I did not want to see animals suffering; I just can’t stand that.  And, I can’t stand movies about war — I can’t stand thinking of humans suffering.

So, usually, I do my best to avoid both those themes in movies, but, I had heard how good this movie was and had been assured that it wasn’t very graphically violent.

It isn’t.  The worst part involves the Germans’ treatment of the horses, how they used them til they died in the hauling of heavy artillery.  But, thankfully, that is a very small part of the movie.  The British are shown as being far more compassionate towards the horses, but I think there just might be a little historical bias involved.

The hero of the story, a horse named Joey, is a ‘miraculous’ horse.  He was raised and trained by a young English lad who treated him with kindness, intelligence and love.  Those traits were imprinted on Joey and when he goes into service as a war-horse he continually demonstrates a depth of character that astounds all those (save the evil German in charge of getting the big guns up a steep hill so that he can shell the peaceful French community below) he comes in contact with.

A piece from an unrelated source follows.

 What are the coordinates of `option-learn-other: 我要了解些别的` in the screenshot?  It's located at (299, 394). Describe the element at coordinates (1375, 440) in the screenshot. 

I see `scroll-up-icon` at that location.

While I was watching this movie I couldn’t help thinking of stories like The Black Stallion, My Friend FlickaBlack Beauty and Beautiful Joe.  All great stories about the plight of much-loved animals who because of unfortunate circumstances suffer mightily before they finally find peace and protection with people who love them. It took me back to the days when I was a girl and couldn’t get enough of the Famous Dog or Famous Horse Stories compilations.  (I used to make my mother crazy because I’d either be blubbering about the horrible treatment the animals I was reading about endured, or, I was wandering about enraged and fraught with righteous indignation because of it.)

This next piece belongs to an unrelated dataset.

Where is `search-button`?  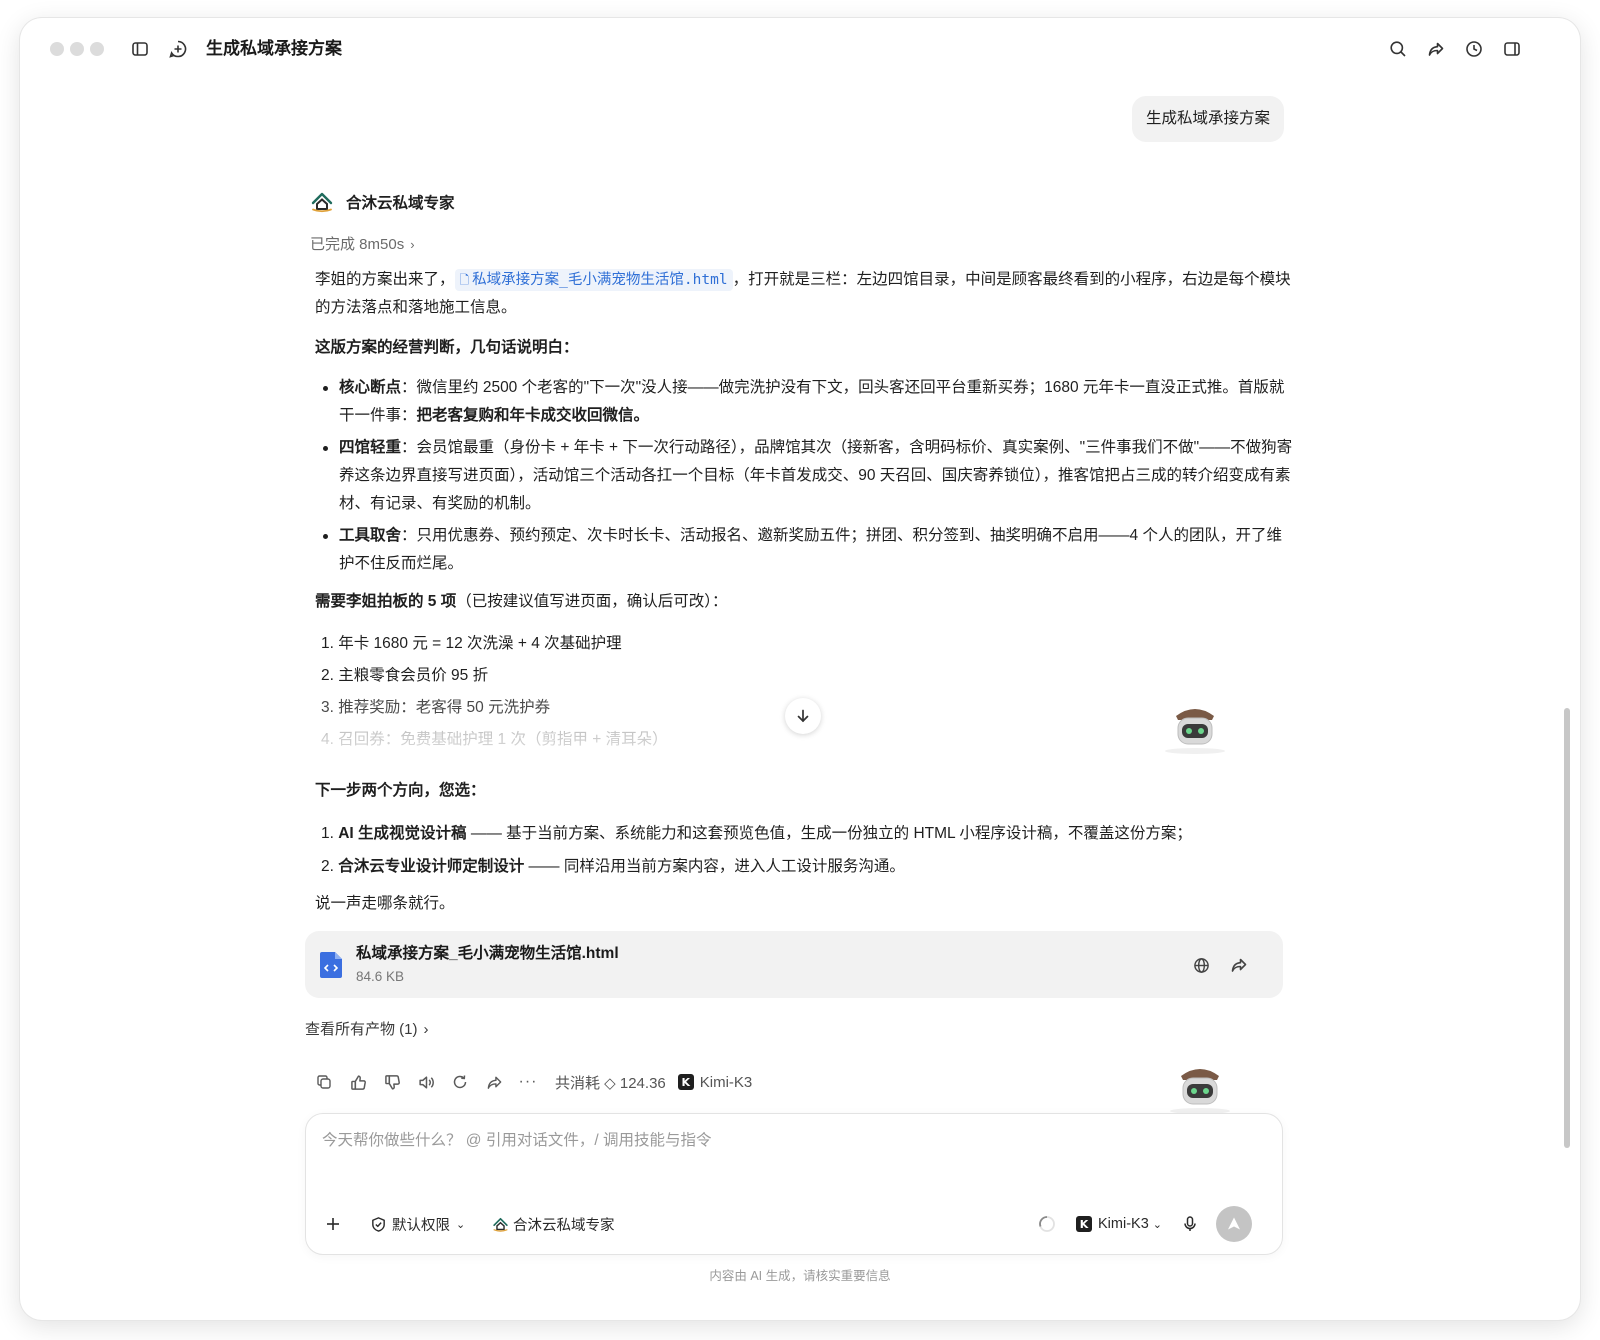 search-button is located at coordinates (1398, 49).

I know this movie was a play before it was a movie, and you can easily see how it would play out on a stage.  Whether or not a make-believe horse would have the same emotional wallop as a real one though is something I’d have to debate.

It’s a beautiful, heart-felt story, something big and lovely and innocent.  It made me cry and it made me smile.  What more can you ask from a good story?

I’d rate this movie:  4 stars

The Horse Whisperer

I finished The Horse Whisperer.  I really enjoyed re-reading this story, but in the second reading I came away with a feeling that the whole story seemed to end before Tom and Annie consummate their love.  Once they’re together the whole thing is pretty anti-climactic.  The love-making is clichéd, and you can see the end coming from a Montana-mile away.  The most important character in the story, Grace, gets short shrift, and to kind of make up for it, I suppose, Evans turns her into a female version of Tom.  This is an amazing transformation for a fifteen-year old who has suffered unbelievable physical and emotional trauma.  Even Pilgrim, Graces’ badly maimed and brutalized horse, is miraculously cured and becomes himself again, although with a few scars that make him even more handsome than he was before. 

This is a book to read once, in my opinion.  A great summer or Christmas break read — you’ll cry, and then you’ll want to run out and fall in love with a cowboy and buy a horse.